Problem details: List, from the lines below, each one with "mode" in it.
[Material to process]
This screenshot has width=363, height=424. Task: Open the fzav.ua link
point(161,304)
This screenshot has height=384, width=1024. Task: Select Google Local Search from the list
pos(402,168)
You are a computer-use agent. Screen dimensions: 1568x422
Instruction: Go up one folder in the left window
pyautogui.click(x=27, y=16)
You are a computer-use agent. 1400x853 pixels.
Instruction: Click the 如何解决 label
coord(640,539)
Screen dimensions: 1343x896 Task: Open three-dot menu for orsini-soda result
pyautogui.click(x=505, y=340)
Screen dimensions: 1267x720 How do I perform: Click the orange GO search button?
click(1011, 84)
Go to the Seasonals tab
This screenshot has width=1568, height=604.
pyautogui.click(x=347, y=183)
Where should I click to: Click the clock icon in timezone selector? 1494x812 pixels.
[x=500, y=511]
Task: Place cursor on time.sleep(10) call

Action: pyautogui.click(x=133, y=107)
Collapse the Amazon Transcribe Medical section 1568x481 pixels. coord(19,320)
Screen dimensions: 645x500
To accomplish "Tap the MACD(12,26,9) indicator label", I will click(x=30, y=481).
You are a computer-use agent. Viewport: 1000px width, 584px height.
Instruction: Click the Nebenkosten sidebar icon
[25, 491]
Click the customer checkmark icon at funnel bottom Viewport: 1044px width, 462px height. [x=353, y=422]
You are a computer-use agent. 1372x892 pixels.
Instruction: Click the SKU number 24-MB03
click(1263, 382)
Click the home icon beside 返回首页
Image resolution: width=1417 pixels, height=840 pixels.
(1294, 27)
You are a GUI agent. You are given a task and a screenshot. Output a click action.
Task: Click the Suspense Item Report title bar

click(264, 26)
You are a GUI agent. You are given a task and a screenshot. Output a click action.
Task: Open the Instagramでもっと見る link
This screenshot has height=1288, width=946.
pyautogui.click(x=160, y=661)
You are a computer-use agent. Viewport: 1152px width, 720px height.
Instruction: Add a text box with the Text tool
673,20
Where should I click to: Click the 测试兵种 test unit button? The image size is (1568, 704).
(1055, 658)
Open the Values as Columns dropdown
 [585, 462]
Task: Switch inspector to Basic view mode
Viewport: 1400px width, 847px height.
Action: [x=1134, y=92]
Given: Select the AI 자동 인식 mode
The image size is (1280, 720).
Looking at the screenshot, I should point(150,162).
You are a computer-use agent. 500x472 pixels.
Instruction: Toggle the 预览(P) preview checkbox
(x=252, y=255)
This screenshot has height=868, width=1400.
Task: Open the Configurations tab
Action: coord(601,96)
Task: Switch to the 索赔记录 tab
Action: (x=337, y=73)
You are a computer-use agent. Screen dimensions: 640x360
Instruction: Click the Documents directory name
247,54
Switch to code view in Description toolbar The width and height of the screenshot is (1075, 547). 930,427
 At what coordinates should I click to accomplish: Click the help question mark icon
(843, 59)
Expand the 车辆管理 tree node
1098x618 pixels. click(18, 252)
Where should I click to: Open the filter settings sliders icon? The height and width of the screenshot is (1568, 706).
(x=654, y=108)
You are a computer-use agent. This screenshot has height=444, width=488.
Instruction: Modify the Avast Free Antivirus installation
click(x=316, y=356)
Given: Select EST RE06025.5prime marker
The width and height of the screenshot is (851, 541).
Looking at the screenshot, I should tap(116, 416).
[/Material to process]
Response:
Task: Switch inspector to Basic view mode
Given: Select the AI 자동 인식 mode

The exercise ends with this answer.